1. The DDL method of extension
alter table emp add middle_name varchar(100), salary numeric;
Here, you simply add another column. For querying and clarity, this method is fantastic. These columns can be indexed and it’s clear that employees now have two additional attributes. However, this also means that any mapping you have between your model objects and your database needs to be updated; probably code needs to be regenerated to add these two attributes to your model objects. It also means that you have to version your database–since code that expects a middle_name attribute on employee will probably die a horrible death if that column is missing. In addition, depending on the size of the system, you might need to get a DBA involved.

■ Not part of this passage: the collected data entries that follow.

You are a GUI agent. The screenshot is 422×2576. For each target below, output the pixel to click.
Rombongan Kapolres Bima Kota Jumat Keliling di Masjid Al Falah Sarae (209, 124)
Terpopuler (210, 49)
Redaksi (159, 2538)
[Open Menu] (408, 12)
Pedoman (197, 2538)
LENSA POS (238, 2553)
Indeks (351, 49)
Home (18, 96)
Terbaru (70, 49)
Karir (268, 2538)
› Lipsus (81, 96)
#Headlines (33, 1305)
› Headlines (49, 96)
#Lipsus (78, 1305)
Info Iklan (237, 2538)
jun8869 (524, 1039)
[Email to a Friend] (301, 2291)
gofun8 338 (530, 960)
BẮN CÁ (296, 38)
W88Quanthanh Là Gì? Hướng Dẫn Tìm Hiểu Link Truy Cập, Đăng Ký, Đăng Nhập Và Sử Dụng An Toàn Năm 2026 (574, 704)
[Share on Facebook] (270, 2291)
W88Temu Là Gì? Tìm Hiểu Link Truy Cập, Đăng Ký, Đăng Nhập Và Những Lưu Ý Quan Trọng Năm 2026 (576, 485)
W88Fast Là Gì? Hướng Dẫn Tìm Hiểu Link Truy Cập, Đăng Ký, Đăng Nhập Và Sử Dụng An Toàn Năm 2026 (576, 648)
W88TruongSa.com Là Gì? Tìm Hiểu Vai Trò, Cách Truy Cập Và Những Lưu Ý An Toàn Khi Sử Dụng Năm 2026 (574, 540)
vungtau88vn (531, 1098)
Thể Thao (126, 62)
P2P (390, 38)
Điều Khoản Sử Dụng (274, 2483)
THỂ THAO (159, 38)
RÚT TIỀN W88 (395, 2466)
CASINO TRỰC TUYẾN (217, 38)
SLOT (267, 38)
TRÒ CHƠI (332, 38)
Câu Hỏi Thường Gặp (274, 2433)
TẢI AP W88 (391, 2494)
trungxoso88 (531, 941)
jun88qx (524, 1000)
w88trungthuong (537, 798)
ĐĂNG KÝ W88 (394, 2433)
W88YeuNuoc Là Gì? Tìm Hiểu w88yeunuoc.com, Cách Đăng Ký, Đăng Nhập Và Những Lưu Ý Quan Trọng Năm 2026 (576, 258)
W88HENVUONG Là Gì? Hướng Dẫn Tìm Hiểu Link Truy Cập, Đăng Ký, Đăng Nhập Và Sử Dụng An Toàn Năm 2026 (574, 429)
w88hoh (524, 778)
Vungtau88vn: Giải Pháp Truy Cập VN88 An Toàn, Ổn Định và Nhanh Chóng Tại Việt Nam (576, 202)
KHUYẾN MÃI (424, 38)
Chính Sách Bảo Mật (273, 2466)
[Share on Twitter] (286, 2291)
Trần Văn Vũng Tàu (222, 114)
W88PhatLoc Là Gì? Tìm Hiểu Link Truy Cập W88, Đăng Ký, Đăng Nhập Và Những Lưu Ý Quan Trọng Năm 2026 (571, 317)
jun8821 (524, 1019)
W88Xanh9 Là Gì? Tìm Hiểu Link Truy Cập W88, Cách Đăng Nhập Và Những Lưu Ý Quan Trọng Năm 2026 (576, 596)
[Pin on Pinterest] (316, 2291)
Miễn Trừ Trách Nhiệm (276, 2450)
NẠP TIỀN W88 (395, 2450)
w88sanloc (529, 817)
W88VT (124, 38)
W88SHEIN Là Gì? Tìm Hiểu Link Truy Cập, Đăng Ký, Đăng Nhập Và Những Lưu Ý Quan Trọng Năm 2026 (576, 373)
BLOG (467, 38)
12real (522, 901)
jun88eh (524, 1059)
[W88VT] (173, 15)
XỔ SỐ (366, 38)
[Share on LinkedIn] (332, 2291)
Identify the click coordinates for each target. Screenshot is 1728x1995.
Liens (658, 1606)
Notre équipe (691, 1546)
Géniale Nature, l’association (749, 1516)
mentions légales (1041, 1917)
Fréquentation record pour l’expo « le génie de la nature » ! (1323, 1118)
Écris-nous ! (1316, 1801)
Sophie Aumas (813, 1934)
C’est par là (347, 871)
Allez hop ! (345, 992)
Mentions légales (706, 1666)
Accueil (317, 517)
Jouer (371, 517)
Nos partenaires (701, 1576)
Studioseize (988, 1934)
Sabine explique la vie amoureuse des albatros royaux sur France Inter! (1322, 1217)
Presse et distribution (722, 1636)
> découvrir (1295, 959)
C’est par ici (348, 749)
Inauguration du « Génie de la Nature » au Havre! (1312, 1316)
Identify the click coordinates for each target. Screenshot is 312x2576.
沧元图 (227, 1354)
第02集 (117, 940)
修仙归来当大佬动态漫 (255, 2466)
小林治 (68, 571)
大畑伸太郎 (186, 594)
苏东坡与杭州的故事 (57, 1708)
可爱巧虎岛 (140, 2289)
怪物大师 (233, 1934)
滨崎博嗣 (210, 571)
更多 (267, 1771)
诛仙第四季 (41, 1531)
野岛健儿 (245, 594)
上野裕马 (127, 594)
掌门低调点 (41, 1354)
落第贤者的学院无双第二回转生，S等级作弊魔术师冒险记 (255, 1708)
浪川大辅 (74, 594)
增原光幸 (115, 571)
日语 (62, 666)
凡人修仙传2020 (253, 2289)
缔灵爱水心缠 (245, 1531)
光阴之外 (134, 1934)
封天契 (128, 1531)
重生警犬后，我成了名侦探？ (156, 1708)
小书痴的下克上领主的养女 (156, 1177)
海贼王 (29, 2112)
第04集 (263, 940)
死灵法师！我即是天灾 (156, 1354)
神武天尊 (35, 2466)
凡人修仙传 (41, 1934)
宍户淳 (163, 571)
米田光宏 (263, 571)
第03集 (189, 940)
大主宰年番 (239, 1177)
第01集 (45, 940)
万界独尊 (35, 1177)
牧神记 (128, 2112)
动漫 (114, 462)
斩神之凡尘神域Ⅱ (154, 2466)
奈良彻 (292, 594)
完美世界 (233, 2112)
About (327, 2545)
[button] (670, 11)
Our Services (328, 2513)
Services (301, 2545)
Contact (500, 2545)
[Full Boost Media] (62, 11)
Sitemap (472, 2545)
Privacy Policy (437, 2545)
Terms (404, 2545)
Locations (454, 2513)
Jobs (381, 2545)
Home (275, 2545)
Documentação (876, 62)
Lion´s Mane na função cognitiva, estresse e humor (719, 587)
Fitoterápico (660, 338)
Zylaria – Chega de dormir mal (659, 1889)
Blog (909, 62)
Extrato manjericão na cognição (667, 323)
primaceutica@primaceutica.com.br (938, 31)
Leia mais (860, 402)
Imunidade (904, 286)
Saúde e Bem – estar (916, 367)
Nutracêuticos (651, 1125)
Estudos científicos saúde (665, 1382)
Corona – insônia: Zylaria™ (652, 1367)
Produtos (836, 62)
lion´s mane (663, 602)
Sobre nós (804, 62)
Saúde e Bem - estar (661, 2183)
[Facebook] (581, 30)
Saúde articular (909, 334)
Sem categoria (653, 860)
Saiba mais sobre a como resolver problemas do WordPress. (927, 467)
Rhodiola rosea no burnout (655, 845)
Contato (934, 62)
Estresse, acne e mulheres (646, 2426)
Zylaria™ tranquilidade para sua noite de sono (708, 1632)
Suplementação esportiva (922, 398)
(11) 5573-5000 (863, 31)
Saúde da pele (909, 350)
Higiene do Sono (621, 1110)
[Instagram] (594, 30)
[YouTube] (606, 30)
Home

2. The DML method of extension
create table emp_attributes (emp_id numeric references emp(emp_id), name varchar(100), value varchar(100));
insert into emp_attributes (1, "middle_name", "Sam");
insert into emp_attributes (1, "salary", "100000");
In this case, you can add attributes without getting a DBA involved–you simply add columns into this table. However, there is no referential integrity on the name of the attribute (is middle_name the same as mid_name the same as MIDDLE_NAME?–though, to be fair, you can put constrains on the values of the
name column). In additional, the
value column is not typed; though almost any data type can be stored as a string, you can lose precision and waste time converting from string to the actual type you want. In addition, querying based on these attributes is tedious:
select first_name from emp e, emp_attributes ea where e.emp_id = ea.emp_id and ea.name = "name" and ea.value ="Sam"
If you want to get all employees paid more than Sam, you need to resort to database specific functions to convert that string to a number.
3. The stored object method
alter table emp add objectdata varbinary;
With this method, you create a object or data structure in memory and serialize it to a stream of bytes which you then store in the objectdata column. This is great because you can add whatever attributes you like and the database structure doesn’t need to change at all. However, the data is unreadable by normal SQL tools and other programming languages. Querying on this data also becomes very difficult and slow, as you end up having to recreate each employees data object and test conditions in the programming language–you’re not taking advantage of the database.
There are a couple of questions that can help you determine which method you should use: How often will attributes be added? How hard is the process for that? How difficult is it to regenerate your data layer? Will you want to use SQL tools?
In general, the DDL method is the best option. It’s just the cleanest, easiest to understand and query against. The DML method is the second best, as you can still use most of the SQL toolset, even if it’s more complicated. The stored object method for extending attributes in a relational database should be used carefully, when there are a large number of attributes which can change often and will never be queried upon.